By trying to determine if these people somehow have avoided consuming Broad Street pump water
In the 1850s, London's water supply is a mish-mash of various delivery systems. The poor go to the nearest free public pump, pump the water they need into a bucket, and carry it home. Other classes send their servants to fetch the household's water from a nearby pump, or from one that is considered to have exceptionally tasty or clean water. Some wealthier people pay to have larger amounts of water delivered by cart or by the newfangled method of a pipe run right to the house. Water delivery, whether by cart or pipe, is offered by private contractors; each householder hires a supplier from those that serve the neighbourhood. Businesses and factories that need large amounts of water often have their own private wells or buy piped water.
Dr. Snow begins interviewing people at addresses which have escaped the epidemic.

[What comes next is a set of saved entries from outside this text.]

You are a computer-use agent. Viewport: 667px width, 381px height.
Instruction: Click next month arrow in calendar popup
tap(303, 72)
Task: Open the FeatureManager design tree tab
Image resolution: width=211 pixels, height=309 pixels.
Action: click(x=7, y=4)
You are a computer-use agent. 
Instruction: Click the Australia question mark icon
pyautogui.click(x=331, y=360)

There is a Brewery in Broad Street, near to the pump, and on perceiving that no brewer's men were registered as having died of cholera, I called on Mr. Huggins, the proprietor. He informed me that there were above seventy workmen employed in the brewery, and that none of them had suffered from cholera, -- at least in a severe form, -- only two having been indisposed, and that not seriously, at the time the disease prevailed. The men are allowed a certain quantity of malt liquor, and Mr. Huggins believes they do not drink water at all; and he is quite certain that the workmen never obtained water from the pump in the street. There is a deep well in the brewery, in addition to the New River [Company] water.
The evidence Dr. Snow gathers supports the idea that, in households and businesses where water comes from sources other than the Broad Street pump, the rate of infection is much lower.

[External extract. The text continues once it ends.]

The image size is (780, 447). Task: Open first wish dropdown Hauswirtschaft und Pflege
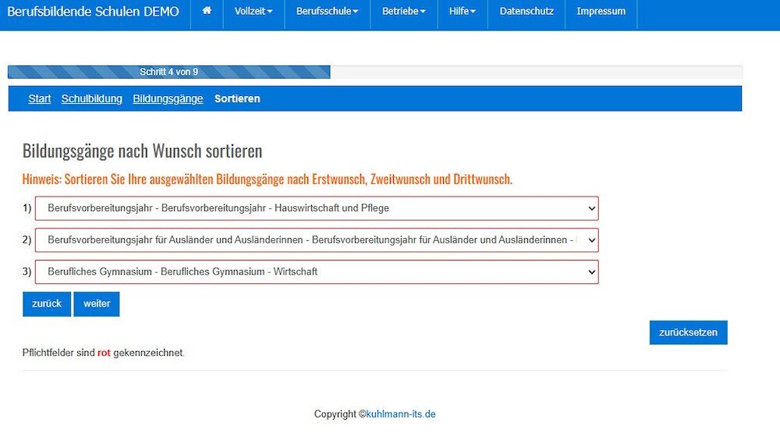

The situation at the local Workhouse, which houses the sick, starving, and elderly, provides further confirmation. Given the general state of health of its residents (and living conditions in the Workhouse), it is reasonable to expect that the Workhouse would have a higher death rate than the homes of the general public that surround it. However,
The Workhouse in Poland Street is more than three-fourths surrounded by houses in which deaths from cholera occurred, yet out of five hundred and thirty-five inmates only five died of cholera, the other deaths which took place being those of persons admitted after they were attacked. The workhouse has a pump-well on the premises, in addition to the supply from the Grand Junction Water Works, and the inmates never sent to Broad Street for water. If the mortality in the workhouse had been equal to that in the streets immediately surrounding it on three sides, upwards of one hundred persons would have died.
Dr. Snow has investigated the situation and gathered evidence that seems to prove that the cholera outbreak of 1854 was transmitted through the water of the Broad Street pump.